## PROBLEM DETAILS
Answer these questions about the letter to Eliana and Gehrig below:
1. In what year was the first color television set purchased?
2. Where was the cave dug?
3. What bait was used to catch perch at Puddingstone Dam?

## TEXT TO READ
──────────────────────────────
Dear Eliana and Gehrig,
Good evening, my two gorgeous sweethearts! Do you miss your Grandpa Jud? I sure miss you. It has been almost two whole weeks since I
have seen you and it will be a while before we see you again in July. You will have changed so much by then.
By the time you are old enough to read this you will
probably wonder what I mean saying you will have changed so much in just two
months, but you are growing and changing so rapidly during this early time of
your lives. When you get older, like me,
you look at change from a different perspective. At our age we can see change in minutes and
decades with equal clarity. For
instance, what will life be like for you two when you are 10, 11 and 12 years old? I know your lives will be completely
different than mine was at that age back in the middle to late 1950’s.
Of course, you have to realize we didn’t have computers or
video games or even color television (our first color set was purchased in
1959). We didn’t have shopping malls or
megaplex cinema. We were not allowed to
be inside on a summer’s day. Our mom’s
shooed us out of the house early in the morning and we weren’t supposed to come
back until dinner time. Each days
activities were a mystery to all of us.
We played war games in the yard.
We built a tree fort and defended it against foes, both real and
imagined. We had BB gun fights and,
despite our parent’s warnings of lost eyesight, never a casualty was recorded. Fighting
the battle of boredom and winning.
Imagine that.
We hiked up to “Twin Peaks” in the California foothills, an
almost two hour trek, and shared a soggy peanut butter and jelly sandwich and a
warm Coke we had carefully packed in a brown paper sack and were kings of all
we surveyed from our lofty perch. We dug
a cave into the side of a dirt hill in a small forest area behind the Junior
High School. It was cut back into the
hill ten or more feet. There was
probably several tons of dirt which could have buried us alive at any moment
but we spent hours in that cool place on hot summer days contemplating life.
We rode our bikes about 10 miles up to Puddingstone Dam with
our fishing poles and caught tiny button-back perch on worms we dug out of the
ground in my Dad’s flowerbeds. We dashed
ourselves to the ground for hours on our Slip ‘N Slide in the front yard and
ran through the sprinklers. When we were
thirsty, we drank out of the water hose if Mom ran out of Kool Aid. We played in “The Wash”, a man-made drainage
sewer channel which carried the effluent from the local paper mill to the ocean
and when it flooded after a heavy rain, we would swim in the ponds it created.
──────────────────────────────
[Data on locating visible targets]
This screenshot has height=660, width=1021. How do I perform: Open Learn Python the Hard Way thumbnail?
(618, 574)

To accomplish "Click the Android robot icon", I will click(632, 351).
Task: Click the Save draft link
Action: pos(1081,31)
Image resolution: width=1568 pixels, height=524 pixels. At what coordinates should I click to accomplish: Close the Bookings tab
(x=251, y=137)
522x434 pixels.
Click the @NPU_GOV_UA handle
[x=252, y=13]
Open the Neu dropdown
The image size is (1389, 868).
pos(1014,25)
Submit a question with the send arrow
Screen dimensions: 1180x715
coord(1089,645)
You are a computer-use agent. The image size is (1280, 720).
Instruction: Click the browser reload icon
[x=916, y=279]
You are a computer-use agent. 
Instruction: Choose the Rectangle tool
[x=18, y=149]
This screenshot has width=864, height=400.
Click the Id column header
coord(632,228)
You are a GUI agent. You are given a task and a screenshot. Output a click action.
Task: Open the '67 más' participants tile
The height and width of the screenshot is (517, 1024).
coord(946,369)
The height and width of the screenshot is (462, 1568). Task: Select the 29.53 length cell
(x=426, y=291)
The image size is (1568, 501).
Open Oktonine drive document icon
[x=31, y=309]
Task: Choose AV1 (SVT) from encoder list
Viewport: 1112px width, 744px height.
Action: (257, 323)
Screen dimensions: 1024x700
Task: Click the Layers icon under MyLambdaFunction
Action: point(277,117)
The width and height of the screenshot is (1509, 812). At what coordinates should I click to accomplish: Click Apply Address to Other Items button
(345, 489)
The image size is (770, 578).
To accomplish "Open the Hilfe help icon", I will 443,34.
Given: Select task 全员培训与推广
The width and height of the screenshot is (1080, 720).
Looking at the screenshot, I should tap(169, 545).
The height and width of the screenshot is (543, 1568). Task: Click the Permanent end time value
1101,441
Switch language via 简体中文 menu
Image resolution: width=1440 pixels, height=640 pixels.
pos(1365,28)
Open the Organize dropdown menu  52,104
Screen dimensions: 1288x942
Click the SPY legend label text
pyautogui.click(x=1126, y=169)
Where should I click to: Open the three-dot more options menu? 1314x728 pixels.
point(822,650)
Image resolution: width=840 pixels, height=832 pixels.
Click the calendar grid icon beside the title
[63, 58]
──────────────────────────────
## ANSWER TO THIS PROBLEM
1. 1959
2. Into the side of a dirt hill in a small forest area behind the Junior High School
3. Worms dug out of the ground in the writer's Dad's flowerbeds